# start of Exercise material

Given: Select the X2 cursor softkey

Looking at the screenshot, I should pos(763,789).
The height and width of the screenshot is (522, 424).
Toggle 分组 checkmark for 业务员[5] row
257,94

# end of Exercise material

*Work instructions*:
Rewrite the entries above, changing "cursor" to "marker" and leaving everything else as it is.

*Exercise output*:
Given: Select the X2 marker softkey

Looking at the screenshot, I should pos(763,789).
The height and width of the screenshot is (522, 424).
Toggle 分组 checkmark for 业务员[5] row
257,94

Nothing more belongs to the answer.